● **What this task involves**: Scan the records below for the string "screenshot" and return every line where it appears.

● **Available data**:
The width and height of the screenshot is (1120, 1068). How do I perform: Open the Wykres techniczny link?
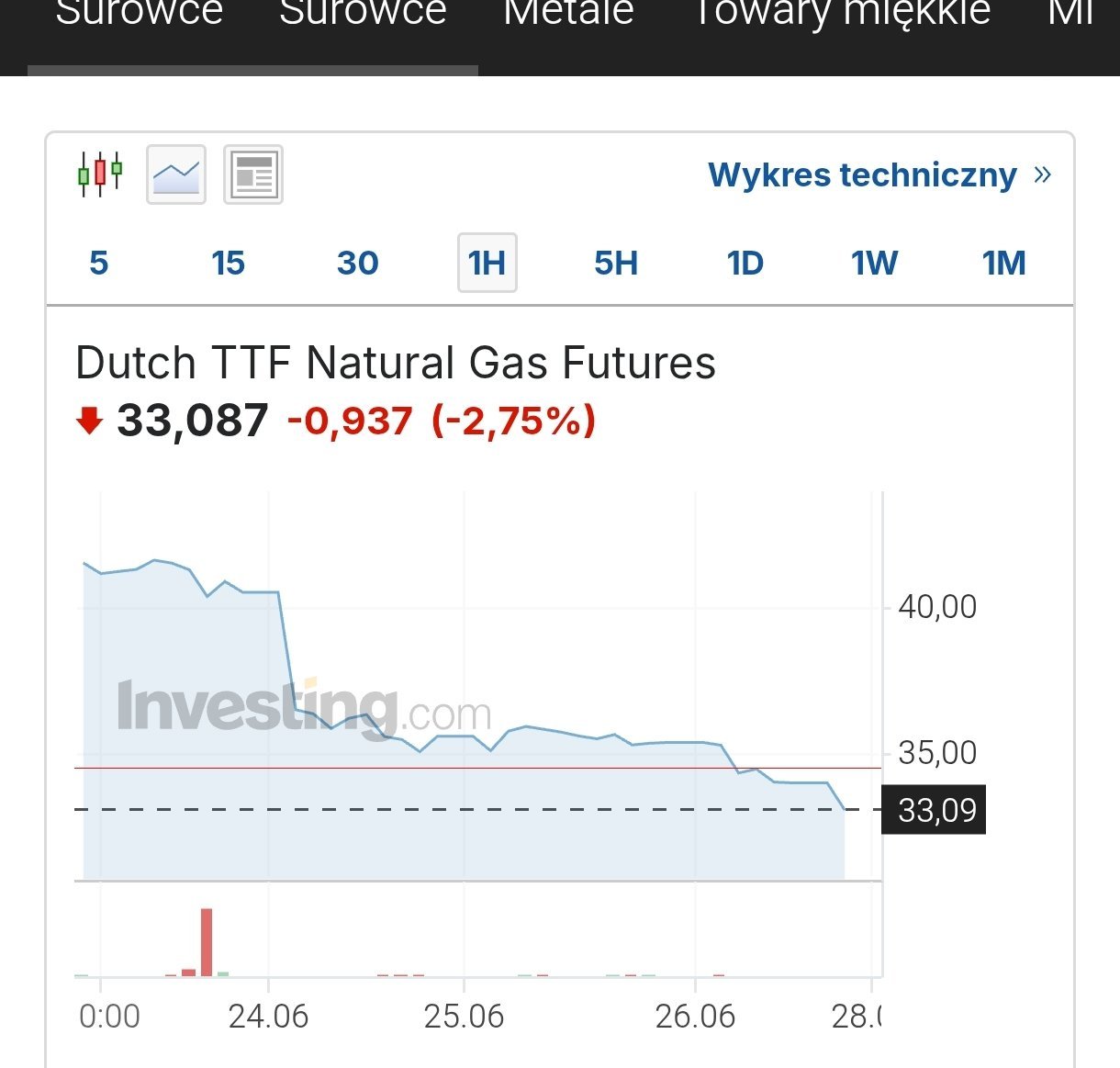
...
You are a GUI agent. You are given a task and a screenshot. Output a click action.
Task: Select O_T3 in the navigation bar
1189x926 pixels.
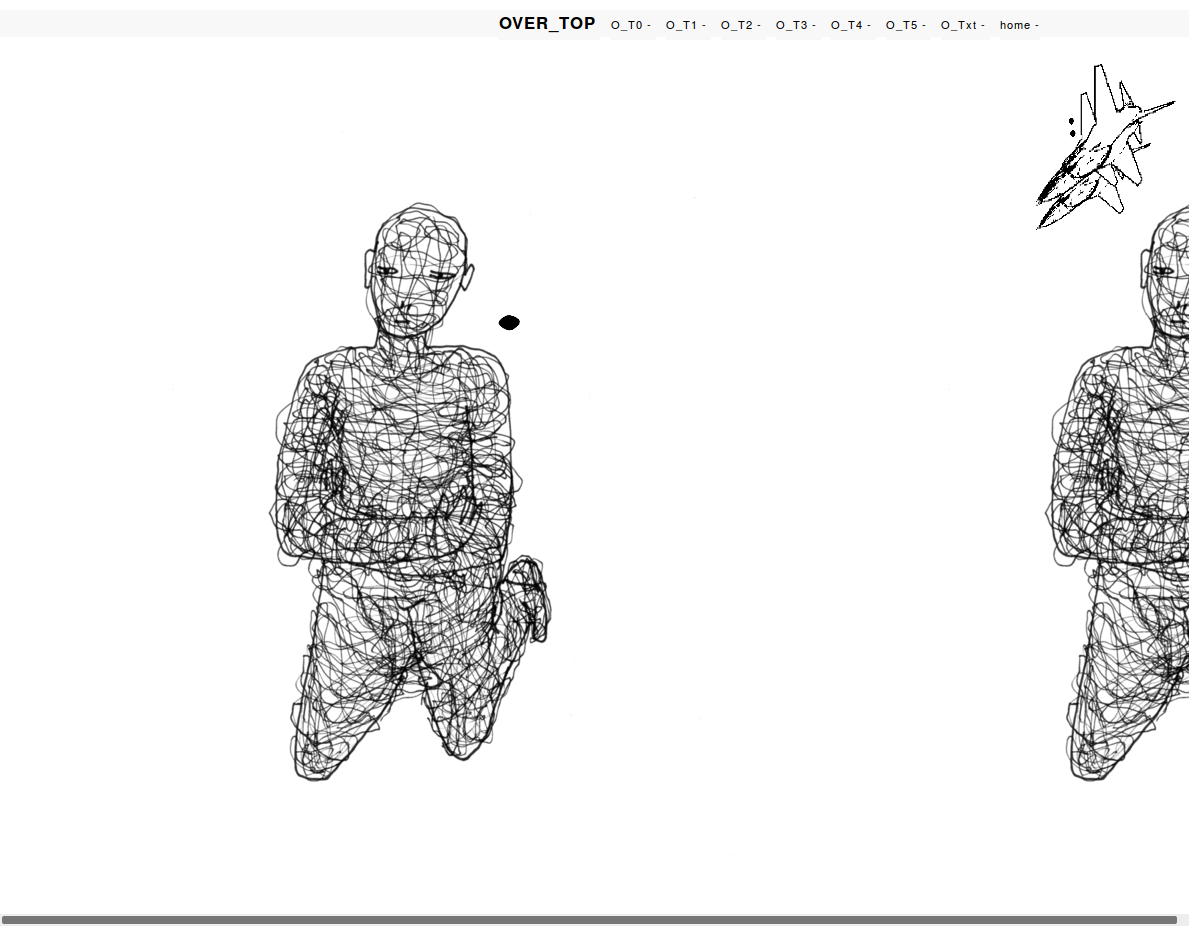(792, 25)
---
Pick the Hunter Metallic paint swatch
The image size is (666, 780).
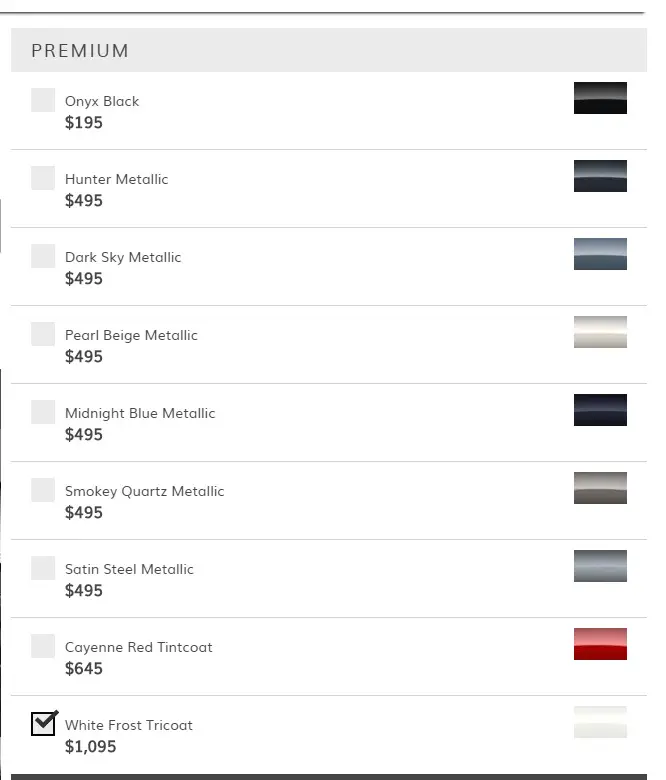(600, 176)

● **Output below**:
The width and height of the screenshot is (1120, 1068). How do I perform: Open the Wykres techniczny link?
You are a GUI agent. You are given a task and a screenshot. Output a click action.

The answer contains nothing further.